Nvidia Pascal Announcement

Berek · Apr 6, 2016

Did anyone catch which DisplayPort version they are using? I assume at least 1.3, but 1.4 just came out and could be integrated as well, though it's perhaps a bit early yet for 1.4.

Razor1 · Apr 6, 2016

Nah they didn't mention any of that.

Ext3h · Apr 6, 2016

I don't think the GP100, respectively the boards, even HAVE a DisplayPort, or any display adapter at all.

CarstenS · Apr 6, 2016

Benetanegia said:
OK. So to narrow it down, because I'm still confused about your position. You don't think locality has a great effect (from your last post, this does not seem likely). Or you don't think DP would significantly (to the point of increasing power by 10% that is) decrease locality. I'd bet it's the latter for obvious reasons. But I can't see how it wouldn't. There's half as many operands to choose from. And I don't agree that ALUs are going to be sitting around doing nothing when a higher level memory access is in effect, surely they'll find another thread/warp with a higher level of residency to work on...

I'm having trouble following your train of thoughts as well.

To make things clear:
- I’m talking about the reason why Geforce GTX Titan is not allowed to boost in DP-mode and has a lower baseclock there as well
- I’m arguing, that this is merely a precautionary measure than actually a problem with power consumption in DP mode
- I reason that this is because the chip has to feed only 1/3rd the number of ALUs compared to SP-Mode on twice as much/wide/many data paths

Ext3h · Apr 6, 2016

CarstenS said:
- I’m talking about the reason why Geforce GTX Titan is not allowed to boost in DP-mode and has a lower baseclock there as well

Might as well be just the delicate timing when feeding the DP ALUs in serial, which, as long as the hardware doesn't have 64bit wide data paths, does require twice as long as regular.
Or just a path of critical length in the DP ALUs which don't respond well to even slightly exceeding boost speeds. If SP mode was actually just a frequency devider on each DP, that would explain that.

dnavas · Apr 6, 2016

Xmas said:
The simplest way to think about FP16 instructions is that they really are instructions using 32-bit wide registers, just like any FP32 and INT32 operations.

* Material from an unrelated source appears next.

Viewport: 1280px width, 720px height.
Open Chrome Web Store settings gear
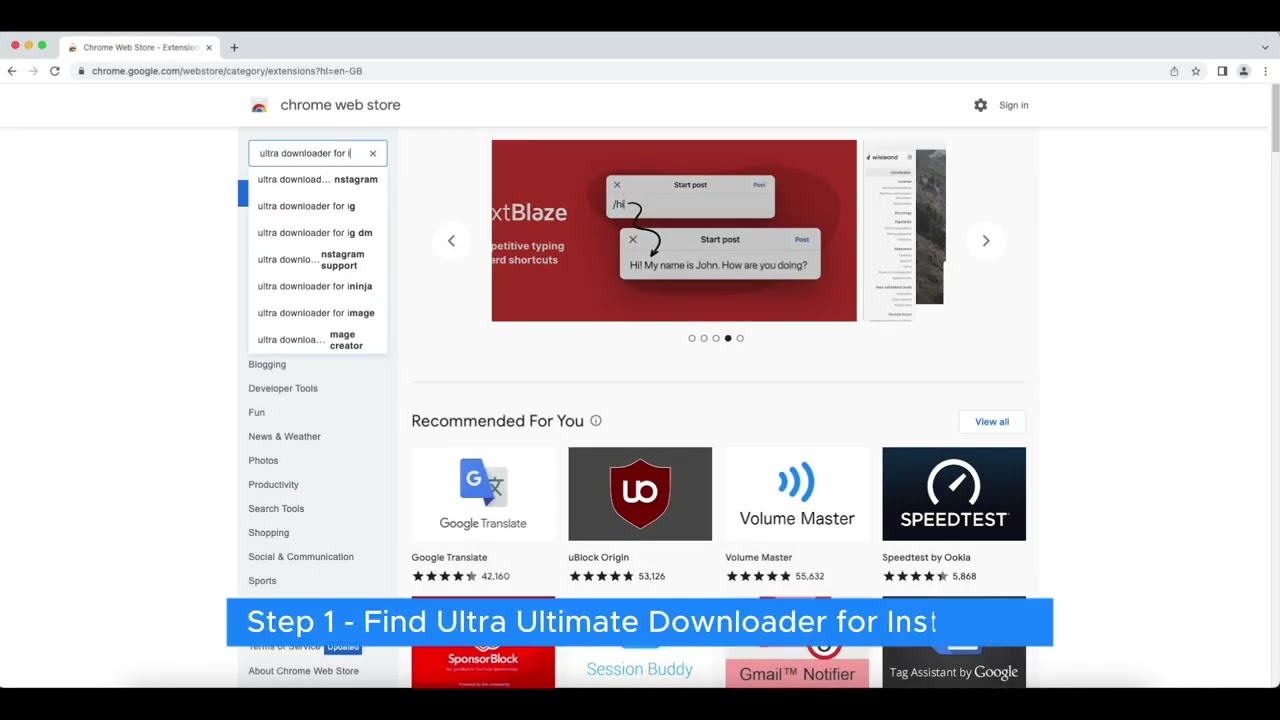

Yeah, the reason I asked is that it seemed ... interesting that the number of fp32 units per SM went down, while the number of (functionally) fp16 units per SM remained the same -- the picture would be essentially the same had the SM shown twice the number of fp16 units and called out issue rates as once, half, and quarter, except that that may not be true if what we have are VLIW2 or some other register-layout-driven sharing arrangement. Is the issue width the same for fp16 and fp32? Does one issue a full-width warp VLIW2, a double-sized warp with a single op across both "halves" of each fp32 register, or two full-width warps each using half sized registers?

And on a different tack, what does it mean that we have a dedicated fp64 unit, but no dedicated fp16 units? Should I look at the delayed Volta and come to the conclusion that Pascal is a dry-run on unified alu architecture, but aimed at the easier fp16/fp32 "split"? [What else is Volta going to bring if not that?]

Berek · Apr 6, 2016

Ext3h said:
I don't think the GP100, respectively the boards, even HAVE a DisplayPort, or any display adapter at all.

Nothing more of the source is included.